What are biological buffers used for?
As discussed in the Puritan blog post, biological buffers are used in a wide variety of biopharmaceutical processes involving protein-based drugs. The use of buffers protects the protein from changes in pH, which can cause denaturation, aggregation, or fragmentation. In order to maintain the correct environment during the various phases of production, different buffer solutions can be needed for each step. Most of the purification steps in the downstream processing of biologic API’s (Active Pharmaceutical Ingredient) require buffers to condition, wash or concentrate the product. Buffers are also used in the isolation and purification processes to promote protein capture and polishing. They are often used in the filtration process to remove viruses, and can be used for cleaning and disinfecting chromatography matrices and membrane filtration systems. It is imperative that the buffer solutions be accurate in concentration and be consistent from batch to batch in order to maximize the recovery and yield of the desired protein.
What is a buffer?
A buffer consists of a weak acid and its conjugate base or a weak base and its conjugate acid. Weak acids and bases do not dissociate completely in water, but instead exist in solution as an equilibrium of dissociated and undissociated species. An example of a weak acid is acetic acid. When it is diluted with water, it exists in solution as acetate ions, hydrogen ions, and undissociated acetic acid all of which are in equilibrium. Acetic acid can release H+ to neutralize OH– and form water. The acetate ions can react with H+ ions added to the system to produce acetic acid. Because the three species are constantly adjusting to restore equilibrium, the pH of the system is maintained.
The quality of a buffer is determined by its resistance to changes in pH when strong acids or bases are added. The ability to neutralize H+ or OH– ions is often referred to as buffer capacity and is at its maximum when pH = pKa. pKa = -log10Ka with Ka representing the acid dissociation constant. The larger the value of pKa, the weaker the acid. A weak acid has a pKa value in the range of -2 to 12 in water.
Why is the pKa value important?
Knowing pKa values is important when dealing with systems involving acid-base equilibria in solution. Many biochemistry applications rely heavily on pKa values. For example, the pKa values of proteins and amino acid side chains impact the activity of enzymes and the stability of proteins. Buffer solutions are used to study biochemical reactions at or near the physiological pH of approximately 7.4 for the human body.
|Buffer||pKa at 25°C||Effective pH Range|
|HEPES, Free Acid||7.48||6.8-8.2|
Requirements of biological buffers
Most biological buffers in use today were developed by Norman Good and his colleagues back in 1966. They identified several parameters that characterized the most effective buffers. Those parameters are:
- Solubility in water – Most biological reactions occur in aqueous environments so it is important that the buffer is water soluble.
- Permeability – In order to prevent concentrating of the buffer within the cell or organelles, the buffer should not be able to permeate biological membranes. Zwitterionic buffers, such as MOPS and HEPES, do not pass through biological membranes.

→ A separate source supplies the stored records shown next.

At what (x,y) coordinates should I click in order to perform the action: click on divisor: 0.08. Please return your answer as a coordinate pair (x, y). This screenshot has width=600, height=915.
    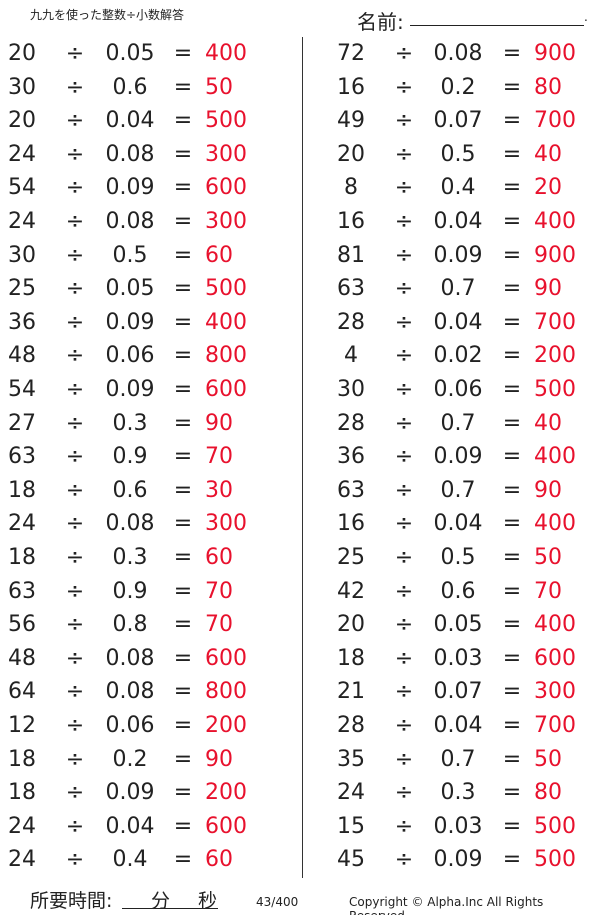
    Looking at the image, I should click on (130, 658).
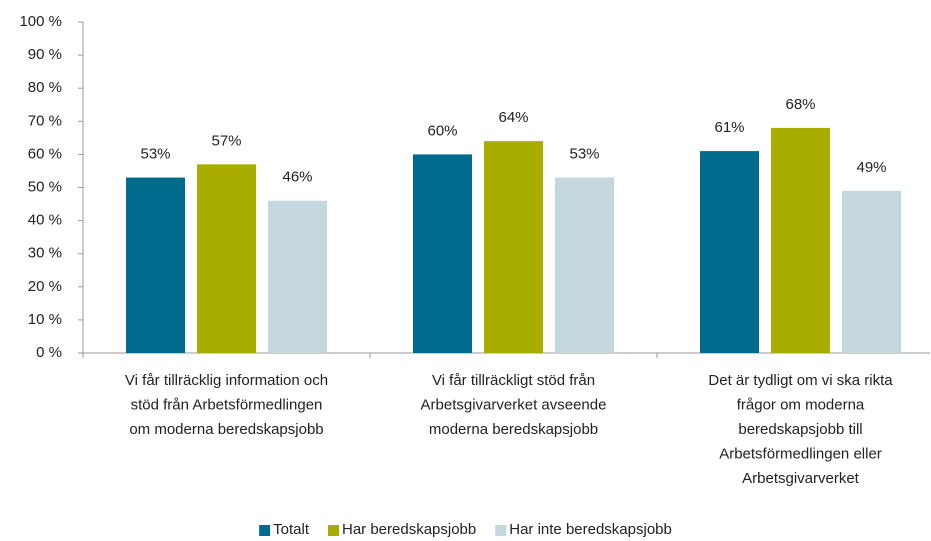  What do you see at coordinates (45, 254) in the screenshot?
I see `y-tick-label: 30 %` at bounding box center [45, 254].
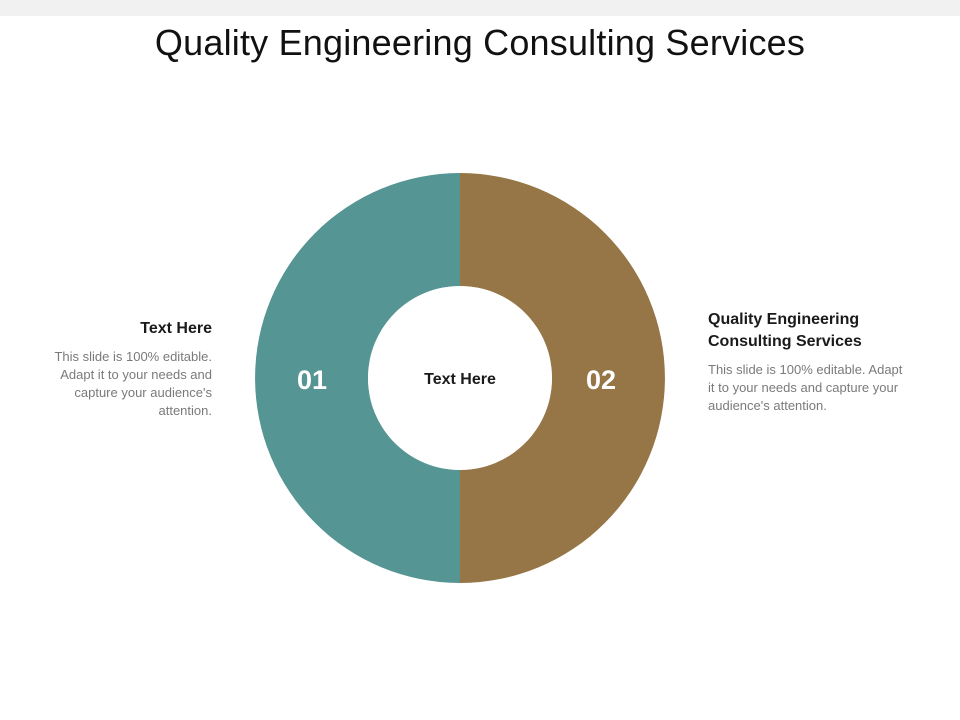  I want to click on segment-number-01: 01, so click(312, 380).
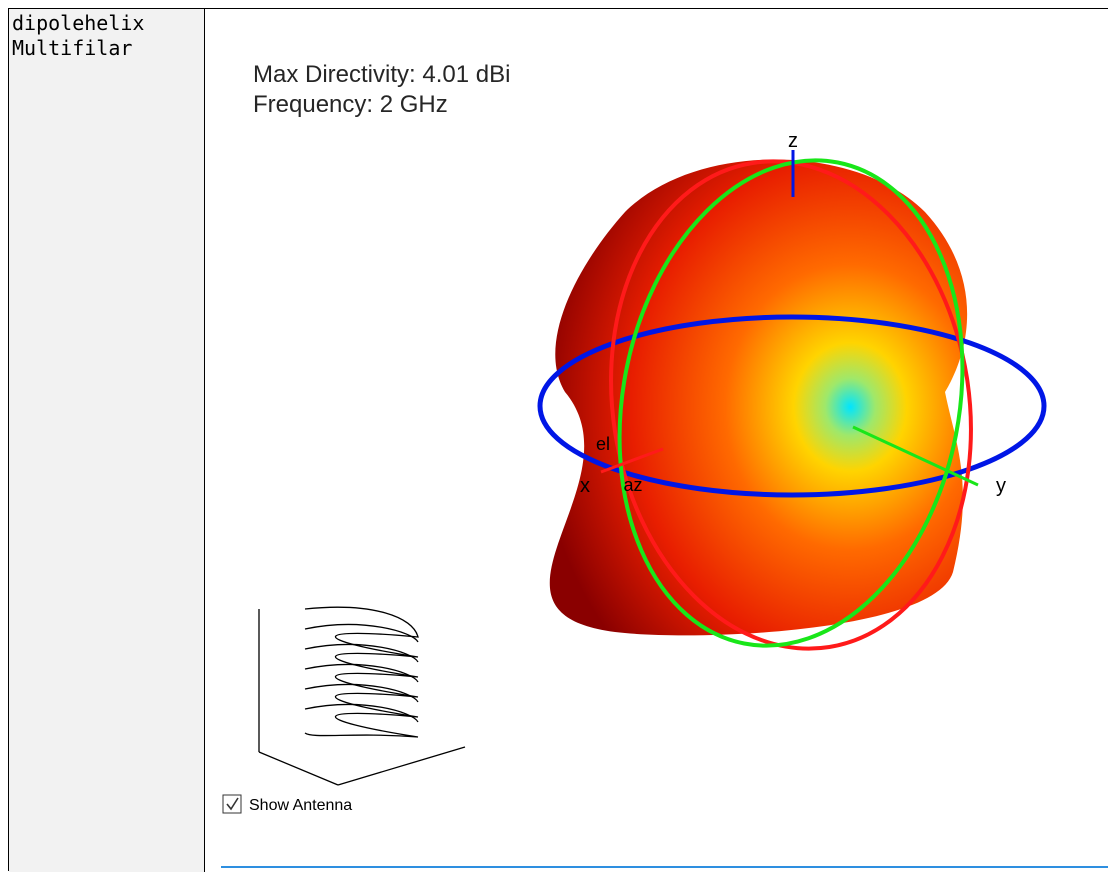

However, TRIS has a relatively high solubility in fat and may permeate membranes. This is why TRIS is toxic for many mammalian cells in culture.
- A pKa between 6 and 8 – Since most biochemical experiments have an optimal pH in the range of 6-8, it is important that the biological buffer selected has a pKa close to the pH value. That is when the buffer’s ability to neutralize H+ or OH– ions will be at its maximum.

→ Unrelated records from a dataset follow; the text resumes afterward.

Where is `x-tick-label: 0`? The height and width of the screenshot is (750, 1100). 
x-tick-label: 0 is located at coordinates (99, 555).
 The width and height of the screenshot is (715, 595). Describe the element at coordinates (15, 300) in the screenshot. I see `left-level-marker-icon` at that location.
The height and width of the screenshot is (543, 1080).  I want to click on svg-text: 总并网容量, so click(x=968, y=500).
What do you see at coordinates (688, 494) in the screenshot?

- Minimal Effect on the Reactions – The buffer components should not interact with the ions involved in the biochemical reactions being explored.
- Minimally affected by changes in temperature and concentration – The pKa of a biological buffer should be influenced as little as possible by the concentration of the buffer, the temperature and the ion composition of the medium that is used. As a rule, amine buffers such as TRIS, have pKavalues that are more sensitive to temperature changes than carboxylic acid buffers. For example, TRIS buffer prepared at 68°F with a pKa of 8.3, will shift to a pKa of 8.8 when used at 39°F. Choose a buffer with a pKa value at the mid-point of the pH range of the test system.

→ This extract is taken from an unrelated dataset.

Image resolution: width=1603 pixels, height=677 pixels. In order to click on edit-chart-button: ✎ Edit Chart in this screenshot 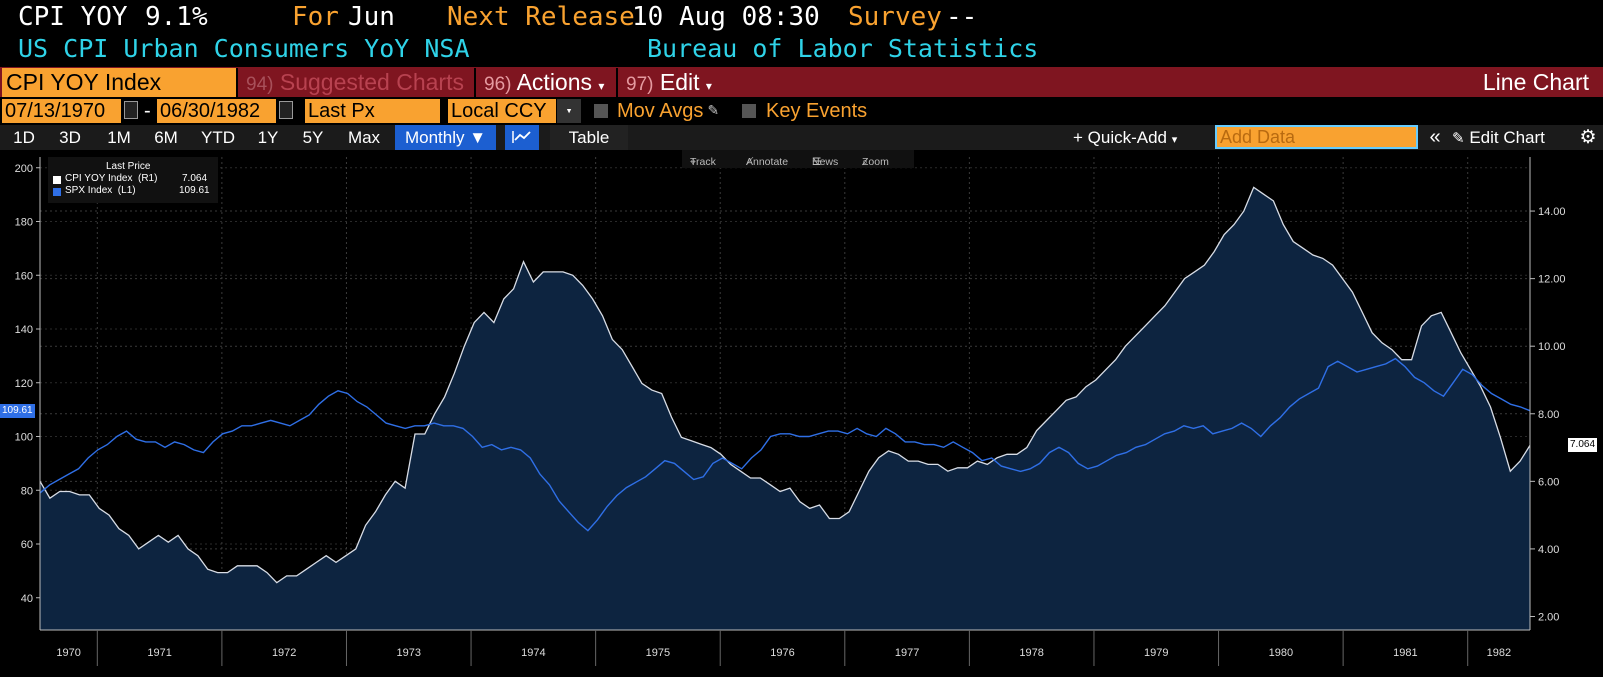, I will do `click(1513, 138)`.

- Minimal interaction between buffers and reaction components – A buffer should not be an enzyme substrate or enzyme inhibitor and should not react with any other components of the chemical reactions being used.
- Chemical stability – The buffer should not break down under the conditions of its use. It should not oxidize or react with metabolites.
- UV absorption – Buffers should not absorb UV light at wavelengths greater than 230 nm. Many spectrophotometric measurements are performed in this range, such as the determination of DNA, RNA, and protein concentrations.
- Purity – Buffers should be easy to purify. Contamination from heavy metals and other species can interfere with delicate biochemical systems.